◆ 给定文本 ◆
============

2691 - 日历

给定一个天数，输出经过这么多天后的一个时间。

闰年是可以被4整除但是不能被100整除，或者可以被400整除的。

Input

每组数据包括一个正整数n, 初始日期为2000年1月1号. 最后一行包括一个整数-1, 假设年份不超过9999

Output

对于每组数据, 输出个数为： "YYYY-MM-DD DayOfWeek", "DayOfWeek" 是 "Sunday", "Monday", "Tuesday", "Wednesday", "Thursday", "Friday" and "Saturday".中的一个

Examples

Input

Output

2004-09-26 Sunday
2004-10-06 Wednesday
2004-10-16 Saturday
2004-10-17 Sunday

Solution C

#include "stdio.h"
int n,year,month,day;

int count_year(int x)
{
	if ((((year%4)==0)&&(year%100!=0))||(year%400==0)) return (366);
	else return (365);
}

int count_month(int x,int y)
{
	int t;
	 switch (month)
      {
          case 1 :
          case 3 :
          case 5 :
          case 7 :
          case 8 :
          case 10 :
          case 12 : t=31;break;
          case 2 :
        	  {
            	  t=28;
                  if ((((y%4)==0)&&(y%100!=0))||(y%400==0)) t=29;
               	  break;
        	  }
           default :t=30;
      }
	 return(t);
}

void work()

============

请原样输出上面日历题目文本中从“int n,year,month,day;”到“count_month(int x,int y)”的部分，首尾两处都包括在内。

============

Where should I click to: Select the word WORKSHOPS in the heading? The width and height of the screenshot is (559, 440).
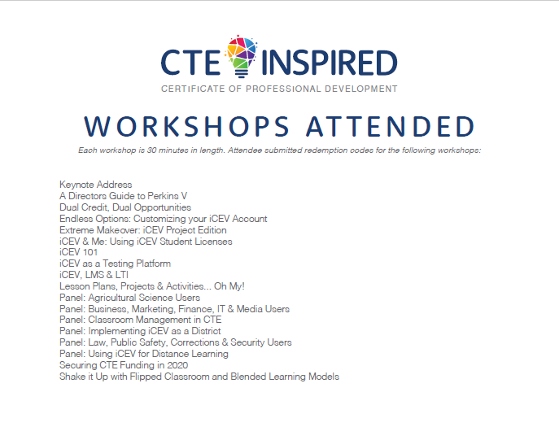[x=186, y=127]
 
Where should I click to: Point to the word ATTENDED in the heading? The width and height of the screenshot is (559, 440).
[x=391, y=127]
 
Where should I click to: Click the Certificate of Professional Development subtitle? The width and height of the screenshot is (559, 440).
[x=279, y=89]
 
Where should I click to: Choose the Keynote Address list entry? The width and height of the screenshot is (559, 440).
[x=95, y=185]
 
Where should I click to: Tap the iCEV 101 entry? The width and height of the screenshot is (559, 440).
[x=78, y=252]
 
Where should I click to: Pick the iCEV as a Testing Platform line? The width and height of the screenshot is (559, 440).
[x=115, y=264]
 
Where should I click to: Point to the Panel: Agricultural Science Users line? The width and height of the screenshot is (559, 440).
[x=129, y=298]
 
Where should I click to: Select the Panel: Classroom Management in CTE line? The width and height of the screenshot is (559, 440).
[x=140, y=320]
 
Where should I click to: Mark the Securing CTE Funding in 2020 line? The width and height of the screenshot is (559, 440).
[x=123, y=365]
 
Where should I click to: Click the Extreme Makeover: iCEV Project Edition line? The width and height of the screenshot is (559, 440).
[x=142, y=230]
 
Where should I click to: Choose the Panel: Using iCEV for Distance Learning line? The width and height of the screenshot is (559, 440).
[x=143, y=354]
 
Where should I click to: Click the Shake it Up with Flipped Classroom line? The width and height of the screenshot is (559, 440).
[x=199, y=377]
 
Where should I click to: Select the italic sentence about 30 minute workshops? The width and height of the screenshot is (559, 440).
[x=279, y=150]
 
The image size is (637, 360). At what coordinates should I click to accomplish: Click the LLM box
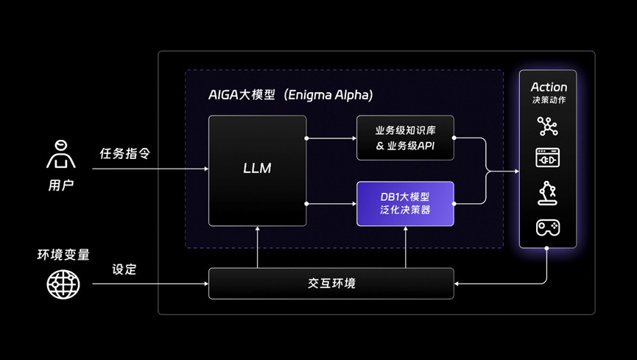pyautogui.click(x=257, y=169)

============

◆ 练习解答 ◆
int n,year,month,day;

int count_year(int x)
{
	if ((((year%4)==0)&&(year%100!=0))||(year%400==0)) return (366);
	else return (365);
}

int count_month(int x,int y)